→ RAW DATA
_ _ _ _ _ _ _
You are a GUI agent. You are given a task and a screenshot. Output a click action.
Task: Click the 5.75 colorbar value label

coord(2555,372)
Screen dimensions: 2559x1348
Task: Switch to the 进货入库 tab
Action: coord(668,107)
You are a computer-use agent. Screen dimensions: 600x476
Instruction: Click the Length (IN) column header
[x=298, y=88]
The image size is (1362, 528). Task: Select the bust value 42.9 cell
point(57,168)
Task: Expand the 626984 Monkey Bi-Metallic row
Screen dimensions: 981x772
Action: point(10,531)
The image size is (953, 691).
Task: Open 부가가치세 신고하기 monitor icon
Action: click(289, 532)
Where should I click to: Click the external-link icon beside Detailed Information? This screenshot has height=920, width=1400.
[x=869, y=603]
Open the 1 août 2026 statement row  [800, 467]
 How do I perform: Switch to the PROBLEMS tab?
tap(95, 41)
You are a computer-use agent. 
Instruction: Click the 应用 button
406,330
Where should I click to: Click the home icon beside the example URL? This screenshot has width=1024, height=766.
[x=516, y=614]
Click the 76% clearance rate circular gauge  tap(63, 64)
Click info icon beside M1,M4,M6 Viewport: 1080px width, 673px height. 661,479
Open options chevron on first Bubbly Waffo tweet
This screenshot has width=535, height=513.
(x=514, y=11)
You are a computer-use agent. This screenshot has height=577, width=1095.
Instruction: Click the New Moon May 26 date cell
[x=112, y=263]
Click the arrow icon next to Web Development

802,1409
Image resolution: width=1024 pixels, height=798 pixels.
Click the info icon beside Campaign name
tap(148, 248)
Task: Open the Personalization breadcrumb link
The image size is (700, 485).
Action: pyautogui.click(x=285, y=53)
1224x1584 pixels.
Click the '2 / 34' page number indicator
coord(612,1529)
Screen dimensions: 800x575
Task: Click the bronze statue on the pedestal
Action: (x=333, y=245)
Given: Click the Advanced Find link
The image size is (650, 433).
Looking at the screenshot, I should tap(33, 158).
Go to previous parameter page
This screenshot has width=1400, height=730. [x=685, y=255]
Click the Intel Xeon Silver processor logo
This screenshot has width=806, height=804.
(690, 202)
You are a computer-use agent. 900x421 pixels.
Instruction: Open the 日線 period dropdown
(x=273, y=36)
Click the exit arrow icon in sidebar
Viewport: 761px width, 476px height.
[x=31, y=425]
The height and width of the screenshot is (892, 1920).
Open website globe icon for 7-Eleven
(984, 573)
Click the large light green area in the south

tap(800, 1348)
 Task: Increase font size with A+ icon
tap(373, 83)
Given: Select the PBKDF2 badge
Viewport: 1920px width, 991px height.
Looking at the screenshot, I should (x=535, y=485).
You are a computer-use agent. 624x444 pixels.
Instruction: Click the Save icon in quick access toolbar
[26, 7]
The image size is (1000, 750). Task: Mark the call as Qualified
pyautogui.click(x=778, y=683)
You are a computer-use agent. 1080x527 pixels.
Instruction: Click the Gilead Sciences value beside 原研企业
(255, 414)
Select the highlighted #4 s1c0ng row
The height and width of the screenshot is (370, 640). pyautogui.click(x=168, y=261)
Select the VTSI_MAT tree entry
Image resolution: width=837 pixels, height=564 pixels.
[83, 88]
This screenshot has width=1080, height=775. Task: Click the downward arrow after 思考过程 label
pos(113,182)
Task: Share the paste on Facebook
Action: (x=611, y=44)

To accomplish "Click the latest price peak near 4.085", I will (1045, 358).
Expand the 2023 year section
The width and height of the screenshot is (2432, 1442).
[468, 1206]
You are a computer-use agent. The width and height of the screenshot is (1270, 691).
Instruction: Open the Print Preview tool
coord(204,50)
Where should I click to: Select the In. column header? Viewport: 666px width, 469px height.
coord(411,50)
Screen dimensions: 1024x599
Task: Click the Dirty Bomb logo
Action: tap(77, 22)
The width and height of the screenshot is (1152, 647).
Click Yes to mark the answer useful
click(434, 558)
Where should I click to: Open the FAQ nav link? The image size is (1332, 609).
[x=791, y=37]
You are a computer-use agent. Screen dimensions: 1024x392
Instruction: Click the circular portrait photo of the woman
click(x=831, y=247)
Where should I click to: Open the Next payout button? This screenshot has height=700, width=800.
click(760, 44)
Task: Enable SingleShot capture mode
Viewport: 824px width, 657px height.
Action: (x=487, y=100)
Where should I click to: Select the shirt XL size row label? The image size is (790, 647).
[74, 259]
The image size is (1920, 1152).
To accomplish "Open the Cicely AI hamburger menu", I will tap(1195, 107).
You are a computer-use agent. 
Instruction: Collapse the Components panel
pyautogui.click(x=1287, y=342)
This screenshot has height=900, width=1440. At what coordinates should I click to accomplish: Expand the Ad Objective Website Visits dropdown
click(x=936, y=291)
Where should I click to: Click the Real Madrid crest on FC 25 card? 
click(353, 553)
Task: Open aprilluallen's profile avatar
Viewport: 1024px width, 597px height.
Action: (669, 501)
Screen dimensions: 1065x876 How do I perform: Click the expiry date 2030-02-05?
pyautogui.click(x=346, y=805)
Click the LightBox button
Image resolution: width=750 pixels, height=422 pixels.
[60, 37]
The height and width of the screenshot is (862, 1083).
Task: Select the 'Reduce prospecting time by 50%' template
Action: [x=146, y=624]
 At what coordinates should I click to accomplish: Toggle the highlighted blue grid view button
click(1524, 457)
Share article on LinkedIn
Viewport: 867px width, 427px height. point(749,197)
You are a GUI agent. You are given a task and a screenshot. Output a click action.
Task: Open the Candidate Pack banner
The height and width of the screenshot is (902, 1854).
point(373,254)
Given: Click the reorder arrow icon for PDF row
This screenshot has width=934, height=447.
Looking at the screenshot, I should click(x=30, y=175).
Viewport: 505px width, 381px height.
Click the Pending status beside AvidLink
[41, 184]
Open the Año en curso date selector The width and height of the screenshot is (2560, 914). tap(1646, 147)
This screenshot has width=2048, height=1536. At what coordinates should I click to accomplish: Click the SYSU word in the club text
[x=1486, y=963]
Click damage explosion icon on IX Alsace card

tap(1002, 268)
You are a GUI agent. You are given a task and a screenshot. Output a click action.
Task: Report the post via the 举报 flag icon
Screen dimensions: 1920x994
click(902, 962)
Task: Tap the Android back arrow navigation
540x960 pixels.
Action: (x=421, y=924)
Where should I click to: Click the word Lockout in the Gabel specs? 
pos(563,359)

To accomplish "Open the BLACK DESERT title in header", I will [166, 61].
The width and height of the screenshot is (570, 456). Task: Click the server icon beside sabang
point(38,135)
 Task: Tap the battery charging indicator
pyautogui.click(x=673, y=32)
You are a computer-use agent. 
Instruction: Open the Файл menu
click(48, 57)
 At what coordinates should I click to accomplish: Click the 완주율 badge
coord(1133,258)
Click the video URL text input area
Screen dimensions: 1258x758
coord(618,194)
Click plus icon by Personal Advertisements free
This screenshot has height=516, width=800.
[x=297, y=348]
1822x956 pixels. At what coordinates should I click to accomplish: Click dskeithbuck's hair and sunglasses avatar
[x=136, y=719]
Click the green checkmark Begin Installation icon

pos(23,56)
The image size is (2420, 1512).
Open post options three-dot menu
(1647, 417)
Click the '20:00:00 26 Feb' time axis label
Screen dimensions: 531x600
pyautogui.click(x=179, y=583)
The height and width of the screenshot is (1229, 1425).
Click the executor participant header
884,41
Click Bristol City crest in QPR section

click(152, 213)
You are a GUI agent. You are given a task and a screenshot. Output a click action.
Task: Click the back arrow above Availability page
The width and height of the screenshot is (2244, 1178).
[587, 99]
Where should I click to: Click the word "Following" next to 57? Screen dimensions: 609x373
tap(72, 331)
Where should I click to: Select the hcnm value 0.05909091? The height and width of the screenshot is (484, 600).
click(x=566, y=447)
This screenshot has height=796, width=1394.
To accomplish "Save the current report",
_ _ _ _ _ _ _
→ WHAT THE TASK REQUIRES
Reproduce word for word the lines of the material above, starting with the line that contains "Given: Click the Advanced Find link" and continuing through the line that contains "[x=31, y=425]".

→ RESPONSE TO THE TASK
Given: Click the Advanced Find link
The image size is (650, 433).
Looking at the screenshot, I should tap(33, 158).
Go to previous parameter page
This screenshot has width=1400, height=730. [x=685, y=255]
Click the Intel Xeon Silver processor logo
This screenshot has width=806, height=804.
(690, 202)
You are a computer-use agent. 900x421 pixels.
Instruction: Open the 日線 period dropdown
(x=273, y=36)
Click the exit arrow icon in sidebar
Viewport: 761px width, 476px height.
[x=31, y=425]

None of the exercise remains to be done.